Introduction
The aim of this project is to address the problems related to edge-level computations within IoT environment for computing tasks, processing generated data, hosting services for time-critical applications and ensuring security. Aware of the need for solutions that guarantee edge/fog availability, we started our research project by proposing an ad-hoc edge cloud framework using mobile devices to execute computing tasks targeting intrusion detection. We then initiated series of work proposing on-demand fog formation approaches which realize the benefit of fog through on-the-fly initialization of computing infrastructure that hosts lightweight micro-services using containerization technology and is capable of managing the cluster using state of the art orchestration technology named Kubernetes. We also proposed multi-objective formulation and optimization and game theoretical solutions to solve the aforementioned problems. We also proposed using deep reinforcement learning for horizontal/vertical scaling approaches.

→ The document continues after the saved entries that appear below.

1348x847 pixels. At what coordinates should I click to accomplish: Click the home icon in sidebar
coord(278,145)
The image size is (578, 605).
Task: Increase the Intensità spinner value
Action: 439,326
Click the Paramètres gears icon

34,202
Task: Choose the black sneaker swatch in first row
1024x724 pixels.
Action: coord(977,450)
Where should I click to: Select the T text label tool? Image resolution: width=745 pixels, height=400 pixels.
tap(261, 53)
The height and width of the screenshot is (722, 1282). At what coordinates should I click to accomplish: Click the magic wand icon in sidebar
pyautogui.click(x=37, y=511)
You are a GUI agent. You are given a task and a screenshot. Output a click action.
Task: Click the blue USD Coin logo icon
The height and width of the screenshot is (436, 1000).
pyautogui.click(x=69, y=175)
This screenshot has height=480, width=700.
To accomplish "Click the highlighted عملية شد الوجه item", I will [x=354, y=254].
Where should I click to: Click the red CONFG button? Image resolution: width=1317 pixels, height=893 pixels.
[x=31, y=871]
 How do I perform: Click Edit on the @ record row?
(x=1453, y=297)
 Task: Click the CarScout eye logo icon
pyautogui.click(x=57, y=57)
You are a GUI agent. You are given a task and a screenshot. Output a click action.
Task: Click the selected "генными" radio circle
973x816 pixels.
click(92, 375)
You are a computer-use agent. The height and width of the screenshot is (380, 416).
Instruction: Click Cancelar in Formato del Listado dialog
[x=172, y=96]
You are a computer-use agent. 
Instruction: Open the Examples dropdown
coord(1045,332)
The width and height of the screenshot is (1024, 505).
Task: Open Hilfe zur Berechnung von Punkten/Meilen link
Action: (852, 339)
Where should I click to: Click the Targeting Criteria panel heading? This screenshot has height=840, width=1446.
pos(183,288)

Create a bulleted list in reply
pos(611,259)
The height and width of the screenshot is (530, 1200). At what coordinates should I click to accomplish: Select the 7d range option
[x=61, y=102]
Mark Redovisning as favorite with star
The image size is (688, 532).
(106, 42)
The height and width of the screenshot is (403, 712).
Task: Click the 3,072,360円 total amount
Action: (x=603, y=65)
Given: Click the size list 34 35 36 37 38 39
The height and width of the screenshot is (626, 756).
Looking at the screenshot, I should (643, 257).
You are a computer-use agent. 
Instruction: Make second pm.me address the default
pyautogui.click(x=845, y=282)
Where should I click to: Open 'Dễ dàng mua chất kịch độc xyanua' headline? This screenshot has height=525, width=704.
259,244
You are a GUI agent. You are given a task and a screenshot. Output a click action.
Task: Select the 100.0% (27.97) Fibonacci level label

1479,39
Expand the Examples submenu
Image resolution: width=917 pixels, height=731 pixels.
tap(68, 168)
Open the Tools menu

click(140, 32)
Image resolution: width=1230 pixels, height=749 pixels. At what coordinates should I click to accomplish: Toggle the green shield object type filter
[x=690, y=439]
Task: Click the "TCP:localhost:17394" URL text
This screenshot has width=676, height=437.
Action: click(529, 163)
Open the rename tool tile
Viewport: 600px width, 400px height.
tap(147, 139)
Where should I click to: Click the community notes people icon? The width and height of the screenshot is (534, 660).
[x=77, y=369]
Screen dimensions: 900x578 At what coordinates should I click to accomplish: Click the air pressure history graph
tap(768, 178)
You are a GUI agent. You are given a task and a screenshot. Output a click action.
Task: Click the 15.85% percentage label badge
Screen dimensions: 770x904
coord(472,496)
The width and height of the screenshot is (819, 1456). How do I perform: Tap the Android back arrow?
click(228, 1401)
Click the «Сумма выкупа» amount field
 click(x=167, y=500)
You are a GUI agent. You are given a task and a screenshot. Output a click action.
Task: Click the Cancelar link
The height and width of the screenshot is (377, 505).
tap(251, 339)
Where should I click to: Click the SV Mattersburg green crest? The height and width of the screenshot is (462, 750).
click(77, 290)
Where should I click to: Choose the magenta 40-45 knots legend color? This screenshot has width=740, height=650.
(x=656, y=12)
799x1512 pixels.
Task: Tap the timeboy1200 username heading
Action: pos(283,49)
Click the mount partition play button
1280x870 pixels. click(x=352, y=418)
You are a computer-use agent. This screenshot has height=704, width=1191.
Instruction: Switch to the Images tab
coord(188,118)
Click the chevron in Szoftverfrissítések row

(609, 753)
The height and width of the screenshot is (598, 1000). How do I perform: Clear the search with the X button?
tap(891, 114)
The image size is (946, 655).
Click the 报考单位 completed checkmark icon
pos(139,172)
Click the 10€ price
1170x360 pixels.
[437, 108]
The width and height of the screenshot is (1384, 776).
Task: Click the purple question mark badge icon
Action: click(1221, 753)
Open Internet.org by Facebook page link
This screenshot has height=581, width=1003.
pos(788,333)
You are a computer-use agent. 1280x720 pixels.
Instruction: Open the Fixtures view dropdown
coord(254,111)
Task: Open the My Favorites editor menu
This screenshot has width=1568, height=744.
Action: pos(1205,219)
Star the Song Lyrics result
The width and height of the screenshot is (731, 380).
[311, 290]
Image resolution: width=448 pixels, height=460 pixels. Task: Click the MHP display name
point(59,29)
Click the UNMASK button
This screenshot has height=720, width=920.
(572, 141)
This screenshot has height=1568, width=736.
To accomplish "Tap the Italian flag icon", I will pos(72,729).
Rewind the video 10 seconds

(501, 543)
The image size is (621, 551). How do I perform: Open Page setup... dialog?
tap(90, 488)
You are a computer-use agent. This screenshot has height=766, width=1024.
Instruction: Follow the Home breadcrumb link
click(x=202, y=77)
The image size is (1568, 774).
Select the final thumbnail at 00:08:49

Managing computing resources is a broad topic that entails optimizing services and tasks assignment, schedule workloads, and more importantly scale available resources. In the research community, we were among the first groups to offer solutions to acquire those features in the cloud and fog computing paradigms. We first brought the idea of on-demand fog formation based on Internet of Things (IoT) devices requirements and user needs for better quality of experience in various mobile and vehicular apps. Benefiting from the use of Docker containers for timely and lightweight deployment of services, moving to the use of Kubernetes orchestration tools brought by Google. These innovative technologies were the main building blocks to the success of deploying on-demand fogs in real-world tasks.
One of the important problems when dealing with on-demand fog formation is the services and tasks placement on available computing resources. Due to the need for satisfying multiple requirements, we adapted the use of evolutionary Memetic solutions for finding near optimal solutions. We then utilized the latest success in the deep reinforcement learning (DRL) area for solving this problem. The work did not stop here; however, we were able to employ DRL to automatically scale computing resources in Kubernetes clusters horizontally and vertically. This brought the flexibility to deploying intelligence for resource management at a large scale in any clustering environments including the 5th and potentially the 6th generation of cellular networks. We are currently very active in this area, and we look forward to investing more time to provide critical solutions for resource management.